The foreign exchange market is the largest financial market in the world, with a daily trading volume of up to 5 trillion US dollars. As the main currency exchange mechanism, the foreign exchange market does not only provides basic services for global commerce and trade. Such a huge transaction volume also provides various trading opportunities for those who want to invest in the foreign exchange market.

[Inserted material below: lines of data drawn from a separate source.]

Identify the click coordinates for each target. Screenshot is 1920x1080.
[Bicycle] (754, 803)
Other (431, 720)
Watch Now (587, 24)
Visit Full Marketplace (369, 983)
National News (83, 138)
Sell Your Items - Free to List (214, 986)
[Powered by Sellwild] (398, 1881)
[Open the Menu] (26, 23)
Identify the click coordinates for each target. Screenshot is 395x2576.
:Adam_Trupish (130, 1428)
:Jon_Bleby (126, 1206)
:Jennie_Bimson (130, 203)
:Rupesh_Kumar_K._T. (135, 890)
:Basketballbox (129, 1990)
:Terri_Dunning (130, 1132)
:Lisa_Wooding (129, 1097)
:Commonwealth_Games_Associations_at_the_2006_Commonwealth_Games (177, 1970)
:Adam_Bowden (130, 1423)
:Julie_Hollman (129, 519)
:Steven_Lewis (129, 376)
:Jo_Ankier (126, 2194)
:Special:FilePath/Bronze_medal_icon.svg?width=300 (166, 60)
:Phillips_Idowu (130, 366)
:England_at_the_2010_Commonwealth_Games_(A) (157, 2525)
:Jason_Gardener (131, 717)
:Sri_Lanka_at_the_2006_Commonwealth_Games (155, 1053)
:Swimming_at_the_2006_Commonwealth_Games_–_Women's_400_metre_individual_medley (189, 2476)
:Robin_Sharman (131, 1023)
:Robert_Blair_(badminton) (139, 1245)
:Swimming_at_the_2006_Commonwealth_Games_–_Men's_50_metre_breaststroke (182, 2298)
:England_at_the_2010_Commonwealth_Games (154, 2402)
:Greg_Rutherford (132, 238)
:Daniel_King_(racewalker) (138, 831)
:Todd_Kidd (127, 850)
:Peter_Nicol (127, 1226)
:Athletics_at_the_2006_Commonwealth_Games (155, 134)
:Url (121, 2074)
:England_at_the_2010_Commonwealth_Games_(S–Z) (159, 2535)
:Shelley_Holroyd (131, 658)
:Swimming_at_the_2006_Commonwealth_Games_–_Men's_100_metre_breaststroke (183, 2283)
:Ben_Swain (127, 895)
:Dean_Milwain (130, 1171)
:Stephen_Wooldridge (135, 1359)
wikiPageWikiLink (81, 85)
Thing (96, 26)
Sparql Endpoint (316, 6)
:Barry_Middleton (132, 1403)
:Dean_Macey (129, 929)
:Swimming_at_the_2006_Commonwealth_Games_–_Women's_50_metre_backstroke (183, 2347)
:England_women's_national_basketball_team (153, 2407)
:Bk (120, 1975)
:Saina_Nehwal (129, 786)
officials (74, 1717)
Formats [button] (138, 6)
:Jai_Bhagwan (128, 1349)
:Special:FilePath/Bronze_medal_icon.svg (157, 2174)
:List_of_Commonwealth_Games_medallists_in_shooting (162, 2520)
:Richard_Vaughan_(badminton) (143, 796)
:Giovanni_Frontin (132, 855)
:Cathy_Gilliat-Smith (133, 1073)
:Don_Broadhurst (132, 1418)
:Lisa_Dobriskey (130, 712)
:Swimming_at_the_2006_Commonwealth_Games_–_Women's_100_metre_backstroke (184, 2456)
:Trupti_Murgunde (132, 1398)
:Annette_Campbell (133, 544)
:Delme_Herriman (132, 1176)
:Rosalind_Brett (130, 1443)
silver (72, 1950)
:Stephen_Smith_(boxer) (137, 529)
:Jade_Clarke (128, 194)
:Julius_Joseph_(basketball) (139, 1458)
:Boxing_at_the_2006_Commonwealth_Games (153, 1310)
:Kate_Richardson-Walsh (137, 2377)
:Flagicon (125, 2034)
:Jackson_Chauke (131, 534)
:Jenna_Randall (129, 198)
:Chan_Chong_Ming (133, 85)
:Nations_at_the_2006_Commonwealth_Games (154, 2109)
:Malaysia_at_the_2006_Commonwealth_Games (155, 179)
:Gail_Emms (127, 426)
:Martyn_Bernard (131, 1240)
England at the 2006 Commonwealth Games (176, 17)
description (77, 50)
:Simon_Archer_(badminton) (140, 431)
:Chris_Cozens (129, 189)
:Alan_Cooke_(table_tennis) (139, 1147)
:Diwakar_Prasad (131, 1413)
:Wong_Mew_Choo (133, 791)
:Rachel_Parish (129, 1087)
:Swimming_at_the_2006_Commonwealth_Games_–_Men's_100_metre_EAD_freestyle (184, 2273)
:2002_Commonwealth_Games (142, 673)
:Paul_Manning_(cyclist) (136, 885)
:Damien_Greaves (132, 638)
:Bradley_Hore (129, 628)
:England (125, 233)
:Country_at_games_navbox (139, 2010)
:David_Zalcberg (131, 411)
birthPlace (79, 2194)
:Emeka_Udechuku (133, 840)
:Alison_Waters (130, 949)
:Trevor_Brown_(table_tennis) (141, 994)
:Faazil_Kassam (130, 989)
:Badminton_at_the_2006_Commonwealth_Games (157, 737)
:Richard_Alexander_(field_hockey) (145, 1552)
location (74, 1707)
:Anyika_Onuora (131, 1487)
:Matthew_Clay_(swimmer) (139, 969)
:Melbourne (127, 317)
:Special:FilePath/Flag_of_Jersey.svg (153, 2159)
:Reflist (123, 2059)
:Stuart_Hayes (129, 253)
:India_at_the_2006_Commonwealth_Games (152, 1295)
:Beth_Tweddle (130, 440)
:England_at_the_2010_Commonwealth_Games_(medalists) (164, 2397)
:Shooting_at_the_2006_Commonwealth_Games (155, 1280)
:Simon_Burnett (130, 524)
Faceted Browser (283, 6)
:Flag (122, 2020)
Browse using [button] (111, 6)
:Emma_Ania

Forex traders can buy or sell different currencies five days a week, 24 hours a day, and use leverage (increasing nominal trading volume) to speculate on global currency flows and market fluctuations.
The foreign exchange market is usually referred to as “foreign exchange” or “FX”. It is a global, decentralized, over-the-counter currency trading financial market.
Global Market
– Global economic and political events drive these markets, which in turn affects the relative value of the currencies of these countries.
Decentralized market
– Decentralized market means that the foreign exchange market is different from the traditional stock market in that it does not have a centralized exchange.
– Instead, financial centers around the world have formed a large 24-hour trading network that brings together different types of buyers and sellers, and the market is closed only on weekends.
Over-the-counter transactions
– The foreign exchange market is not controlled by any central regulatory agency, and there is no clearing agency to guarantee transactions.
– Brokers and traders negotiate transactions with each other directly through the electronic network
– This kind of market in which traders negotiate prices with each other is called “over-the-counter trading.
Trading foreign exchange
For active traders, the foreign exchange market is not much different from other trading markets (such as stocks, commodities or fixed income markets). The foreign exchange market is also a place for buyers and sellers to trade, but the vehicles bought and sold are currency pairs. The currency pair may be the EUR to USD, USD to JPY, GBP to USD, EUR to GBP, or a combination of many other currencies.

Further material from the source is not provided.